Toyota announced today that it will invest $3.4 billion (¥380 billion) in automotive battery advancement in the U.S. through 2030. The money will go towards developing and building batteries for electric vehicles, though the initial focus will be on batteries for hybrids.
“This investment will help usher in more affordable electrified vehicles for U.S. consumers, significantly reduce carbon emissions, and importantly, create even more American jobs tied to the future of mobility,” said Ted Ogawa, CEO of Toyota North America.
The investment is part of a $13.5 billion (1.5 trillion yen) expenditure the automaker announced earlier this year that is intended to go toward Toyota’s global battery development budget.

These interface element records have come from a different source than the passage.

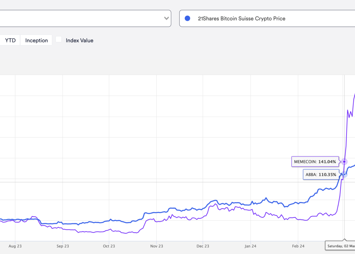Click the Index Value label text
This screenshot has height=254, width=355.
tap(79, 40)
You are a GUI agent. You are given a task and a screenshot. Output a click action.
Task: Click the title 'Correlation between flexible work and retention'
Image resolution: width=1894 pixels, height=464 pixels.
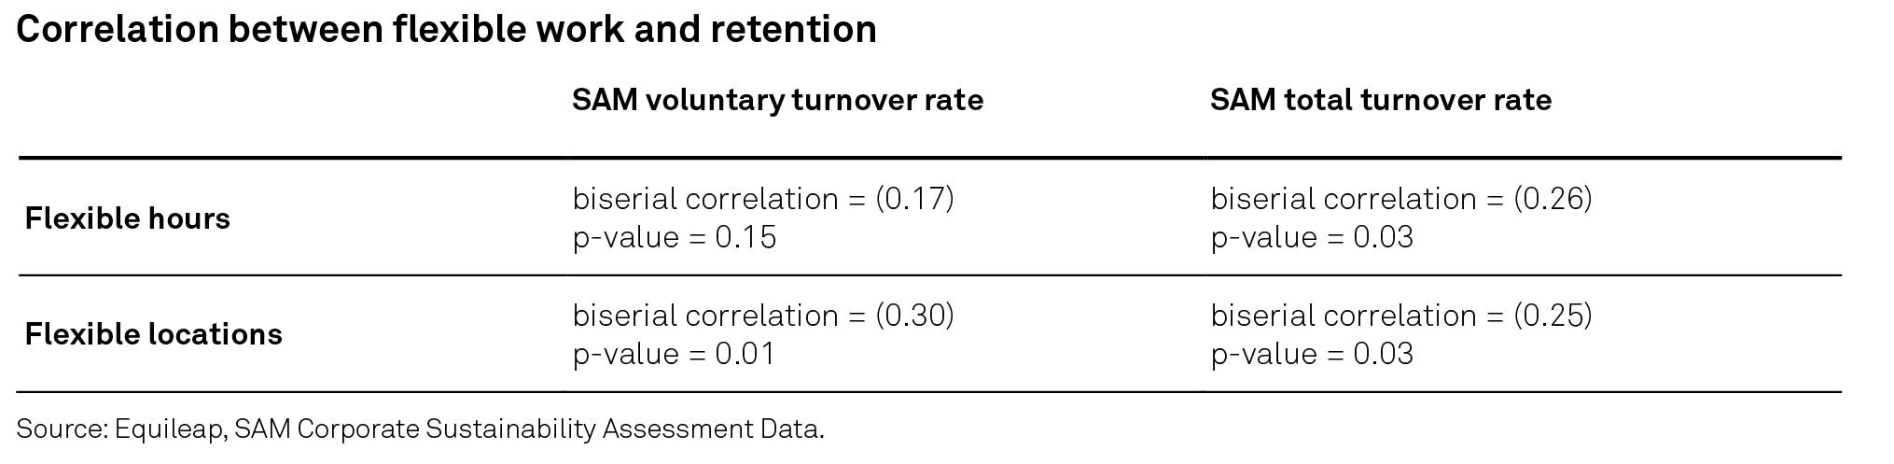click(446, 30)
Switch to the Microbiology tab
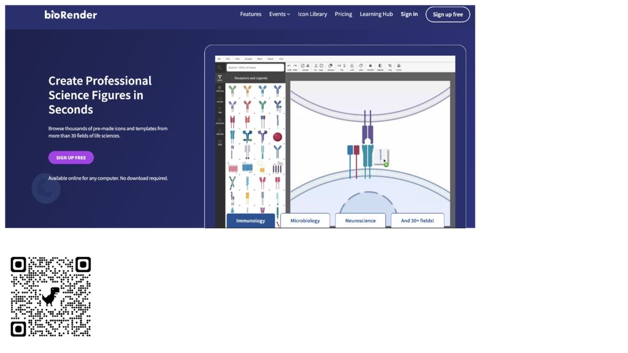Viewport: 628px width, 353px height. (305, 221)
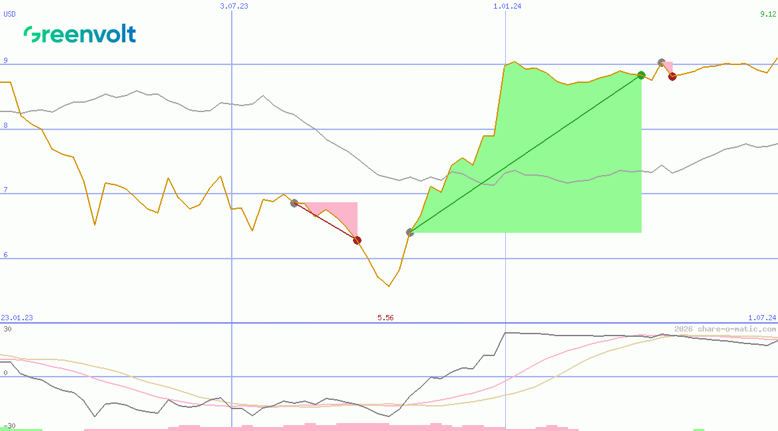Click the red exit marker near price 8.8
This screenshot has height=431, width=778.
[x=672, y=76]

Part of the $3.4 billion being invested in the U.S. will go towards establishing a new company that is tasked with building an automotive battery plant in the country with the help of Toyota Tsusho. The target is to start production in 2025 and, all told, its facilities will require an estimated 1,750 workers to run.
The investment will also help Toyota develop and expand its local supply chain and production knowledge relating to lithium-ion batteries. “Toyota’s commitment to electrification is about achieving long-term sustainability for the environment, American jobs, and consumers,” said Ogawa.
Toyota recently came under fire for its lobbying activities, which were viewed by some investors as regressive and anti-electric. The automaker has focused more on developing hybrid and hydrogen technologies than pure electric vehicles and although it does have a number of EVs planned, it has not made the same aggressive electrification promises as, say, Germany’s automotive industry.
Still, by 2030 it expects to shift two million fuel cell or electric vehicles globally and have 15 battery electric vehicles on sale by 2025.